Balls, AMC, balls.  Not only do you flaunt some gore right from the get-go, but you show a child being killed.  Now that is how to (unapologetically)  grab an audience’s attention.

Next, we are shown the man’s story, through a flashback. He is Rick Grimes (played by Andrew Lincoln), a police officer in an unnamed town. One day he responds to a routine call with his partner Shane (Jon Bernthal) that culminates in a shootout.  Rick is badly wounded.  He awakes from a coma in an eerily quiet hospital.  After he staggers out of his room, it becomes apparent that the hospital is abandoned, save for a few decaying corpses strewn about.

On the outside, things don’t improve much.  Rick sees few signs of life, and is horrified by a massive amount of dead bodies outside the hospital. He finds an abandoned bicycle, and sees a grotesque woman who has been severed at the waist. She drags her skeletal body toward him.
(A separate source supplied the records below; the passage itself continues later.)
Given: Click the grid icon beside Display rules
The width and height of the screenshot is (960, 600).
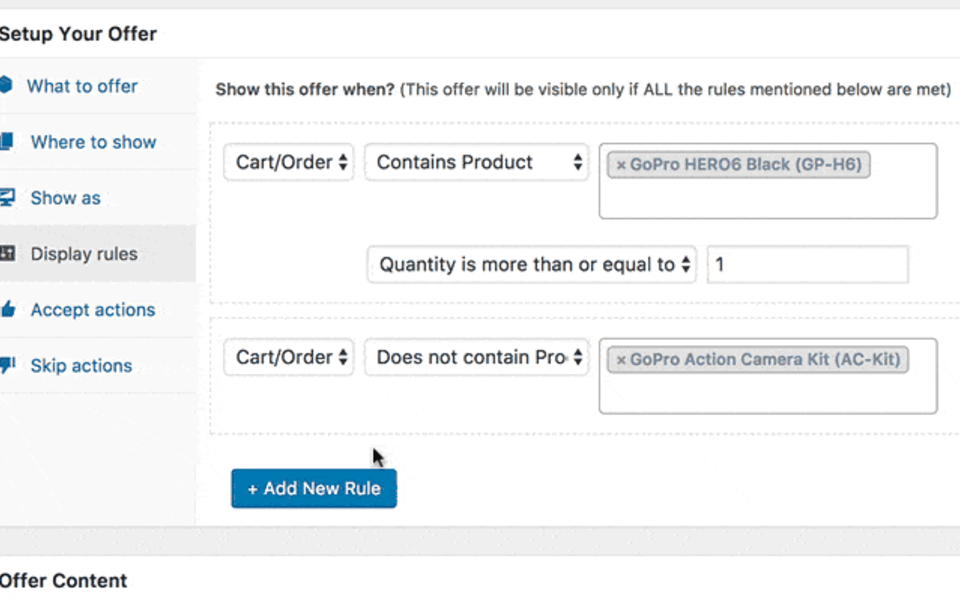Looking at the screenshot, I should tap(7, 253).
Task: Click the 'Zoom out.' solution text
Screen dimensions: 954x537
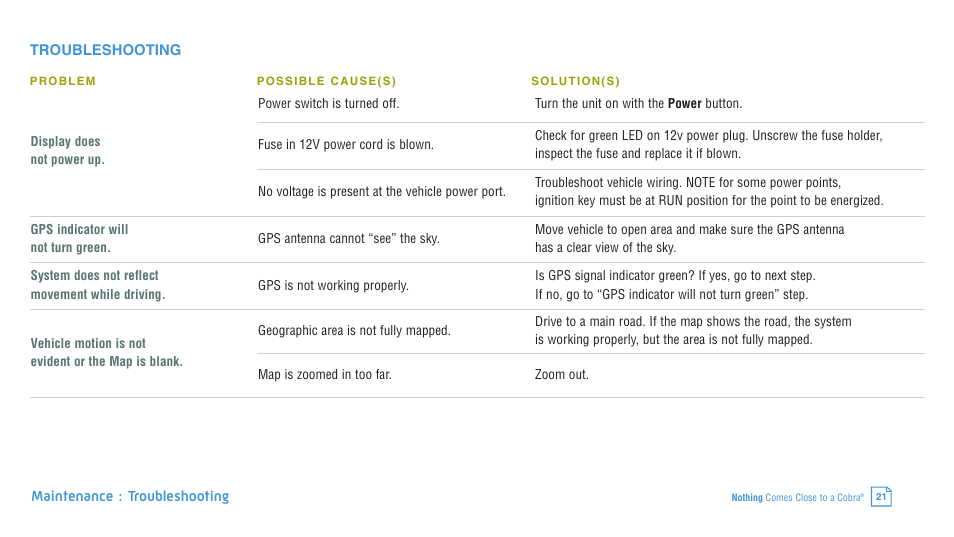Action: pyautogui.click(x=562, y=375)
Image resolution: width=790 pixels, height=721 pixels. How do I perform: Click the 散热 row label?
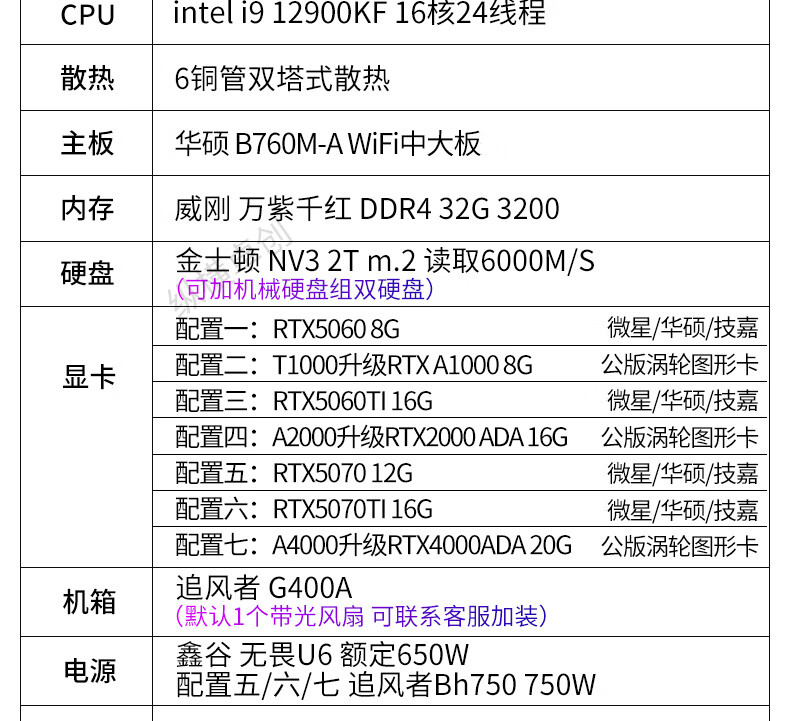[87, 79]
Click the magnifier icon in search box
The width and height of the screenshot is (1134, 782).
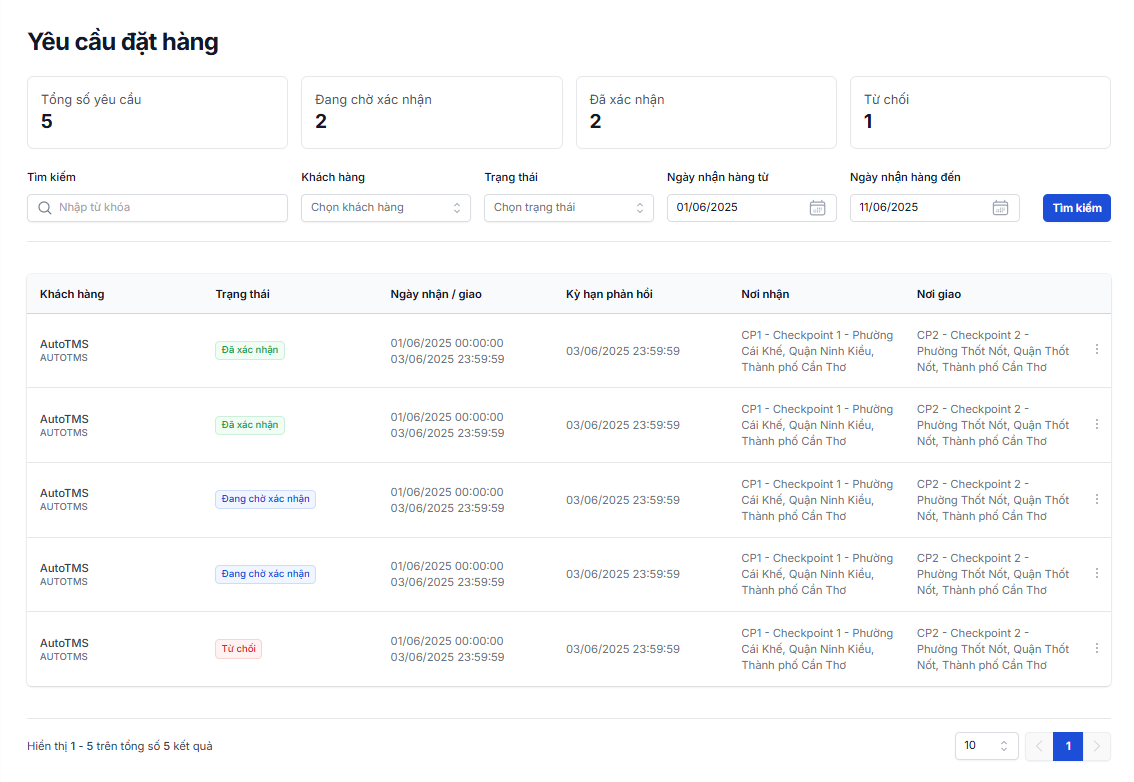pos(44,208)
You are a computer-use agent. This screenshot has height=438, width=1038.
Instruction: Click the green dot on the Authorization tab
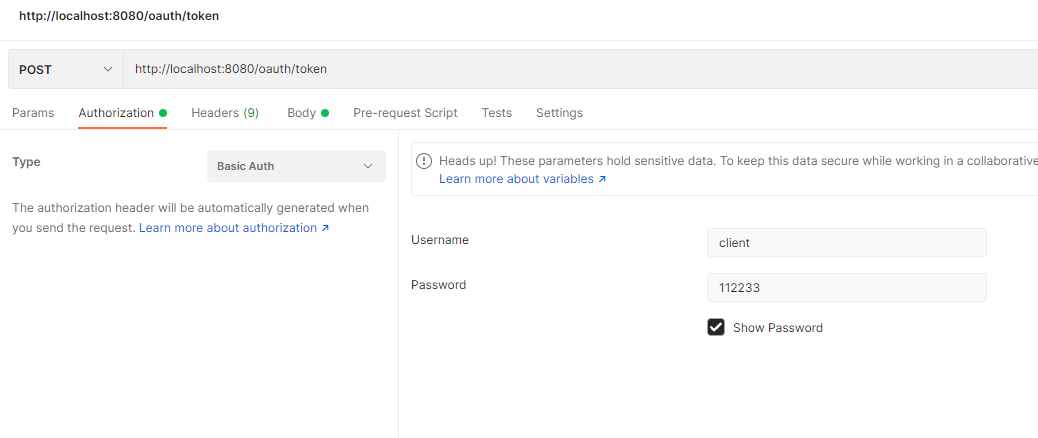(x=163, y=113)
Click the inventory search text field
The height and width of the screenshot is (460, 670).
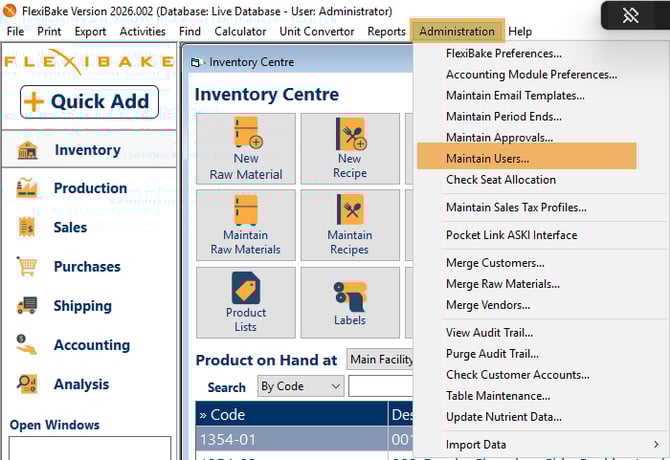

He makes his way to his house, hoping to find his wife and child, but his house is abandoned. Despondent, Rick sits outside his house and is knocked out by a young boy wielding a shovel.  The boy’s father demands to know how he received his chest wound.  When is established that Rick is not a zombie, the man fills in some of the details for the confused Rick.  While Rick was in the hospital, there was a zombie apocalypse.

The zombies are called “walkers” and they can’t talk. Sound and light attract them.

Rick is told that there may be a safe haven in Atlanta, so he departs with some weapons in search of his wife and child. His car runs out of gas, so he proceeds forward via horseback. Unbeknownst to Rick, the city is infested with zombies, and survivors have congregated in a settlement outside of the city. Rick arrives in the city and is surrounded by zombies.  He escapes into the hatch of a tank, but things look very dire for our hero. The horse he rode into the city on meets a particularly grisly fate.

Overall, the production values are excellent.  The makeup is realistic, and the show is well directed.  It is relentlessly bleak.  This is no Zombieland. I am quite sure that there will be no comedic relief for the duration of the show.  It can easily be argued that the “walking dead” can refer to the survivors of the apocalypse, as well.Isolation, loneliness, despair and fear abound amongst the living.

As is typical of AMC series, the show hones in on the characters.  At first I thought that Andrew Lincoln was a rather uninspired choice for the lead, but then no one had heard of Jon Hamm before Mad Men, and Brian Cranston didn’t become a household name until after Breaking Bad.  Lincoln settles into the role nicely.  He is handsome, but not too much so, and he can pull off the renegade lawman persona with ease.

The father and son he encounters are really heart-breaking, as they have to deal with zombie mom/wife returning to them on a regular basis, and the father just can’t bring himself to off her.

This is a quiet, moody series, marked by graphic violence (lots of splattering zombie heads.)  However, for those who are looking for something a bit out of the box, there is much to appreciate here.